● **WHAT THE TASK ASKS**
Where the line containing "Instruction: Open 'Tìm" appears in the entries below, start there and print only that line and every line after it, exactly, through the end, excluding pictures.

(Data excerpts)
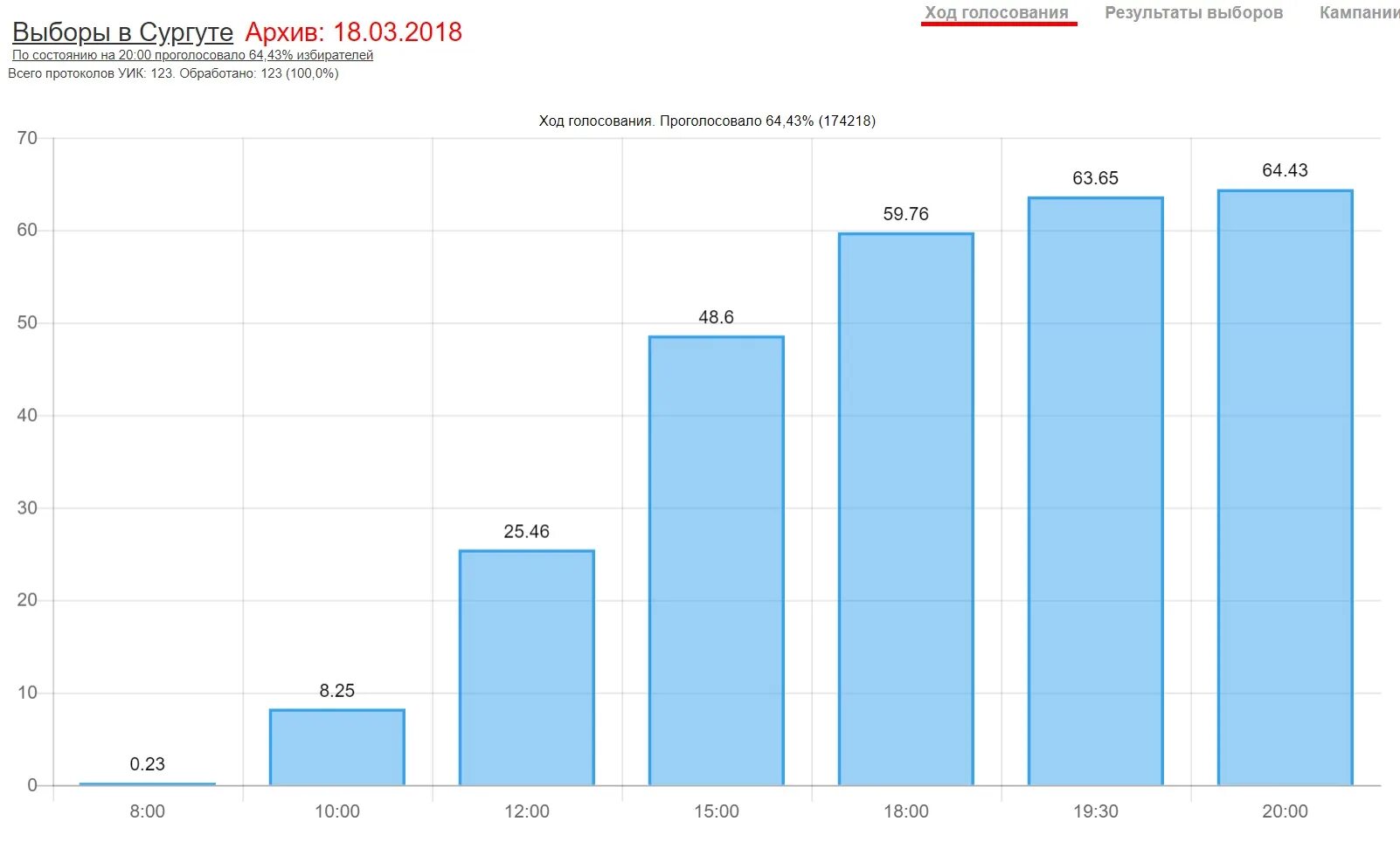Switch to the "Результаты выборов" tab
The image size is (1400, 842).
[1193, 12]
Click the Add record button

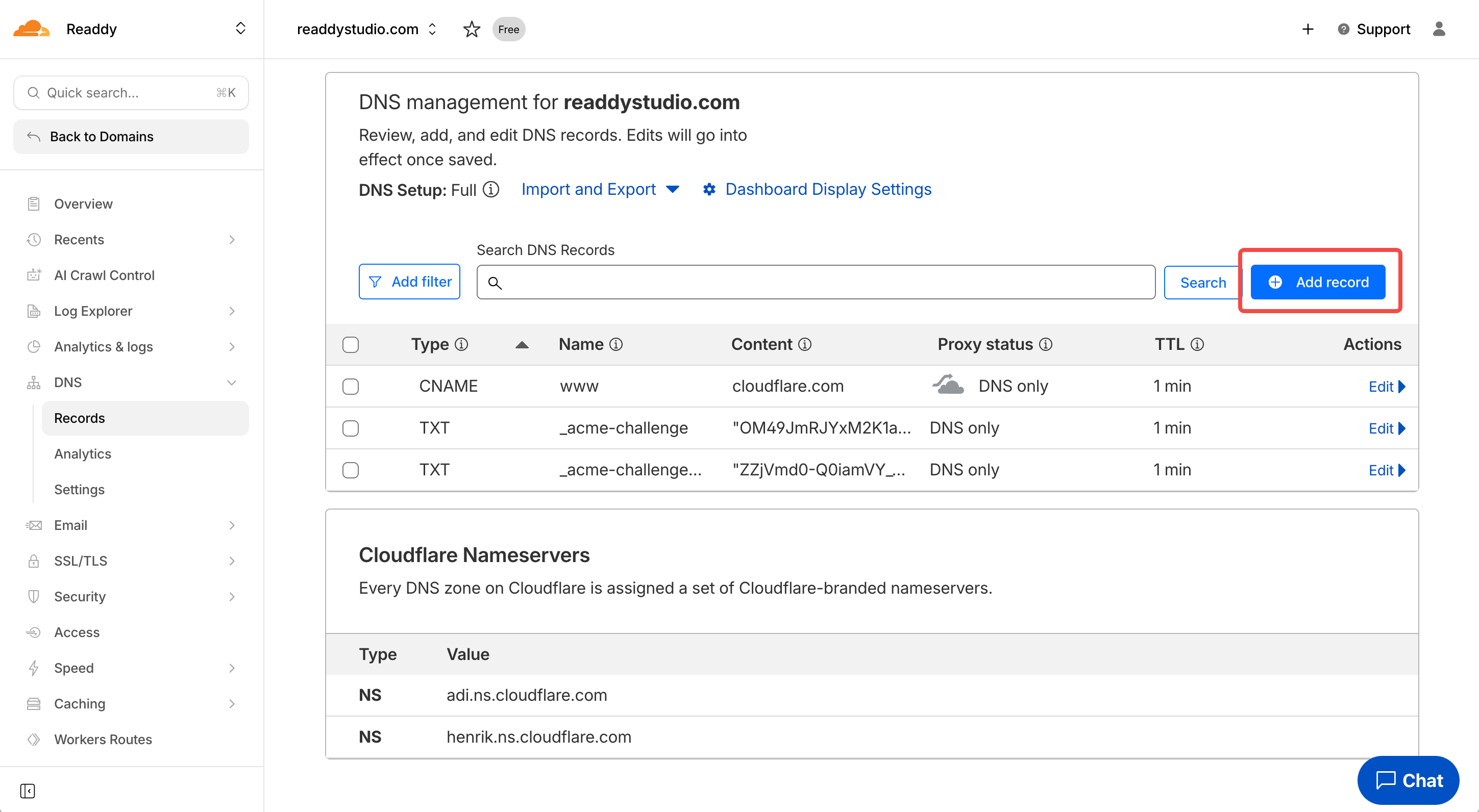pos(1318,282)
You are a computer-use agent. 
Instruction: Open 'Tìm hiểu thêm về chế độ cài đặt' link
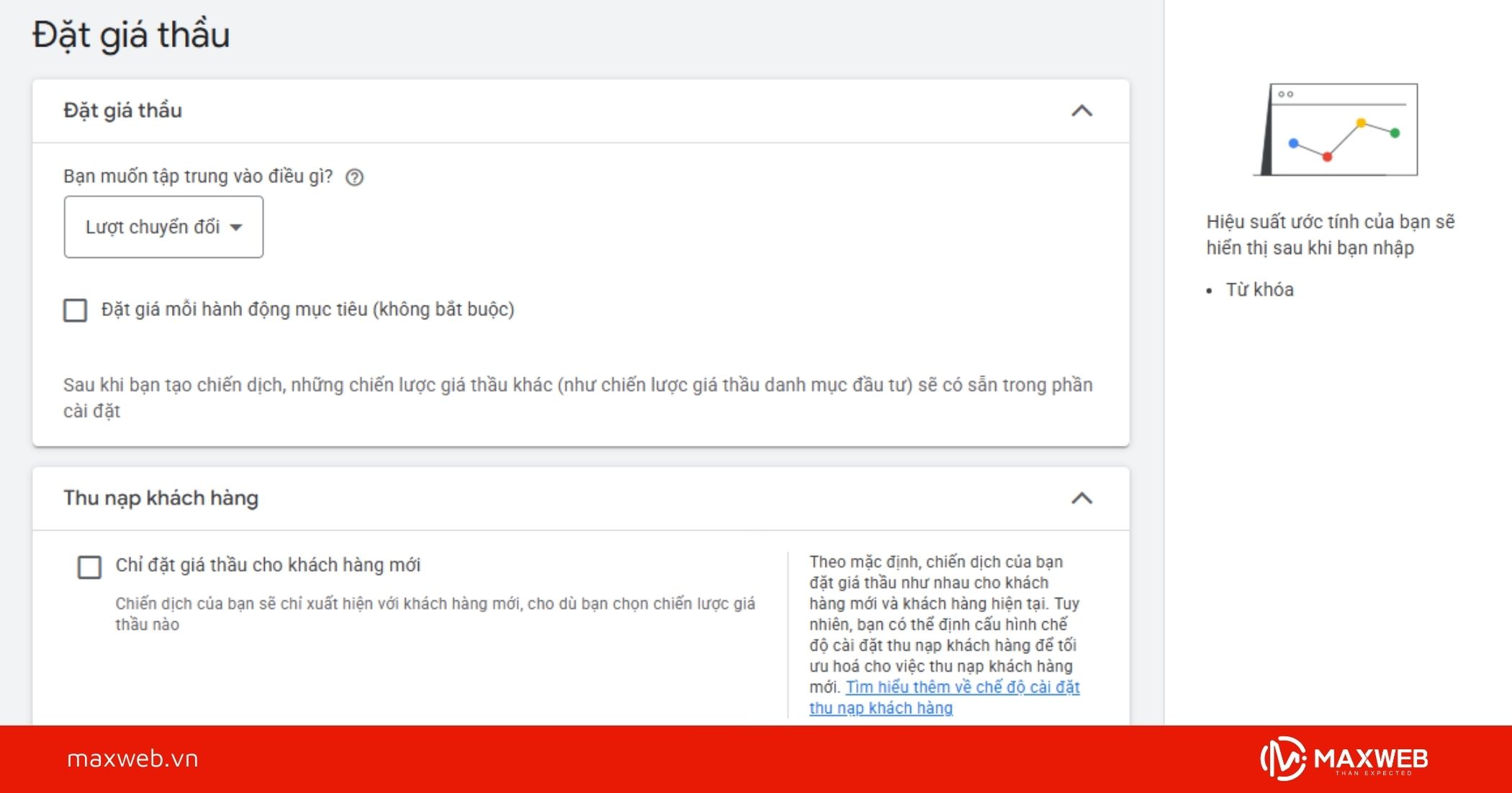click(962, 687)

● **YOUR SOLUTION**
Instruction: Open 'Tìm hiểu thêm về chế độ cài đặt' link
click(962, 687)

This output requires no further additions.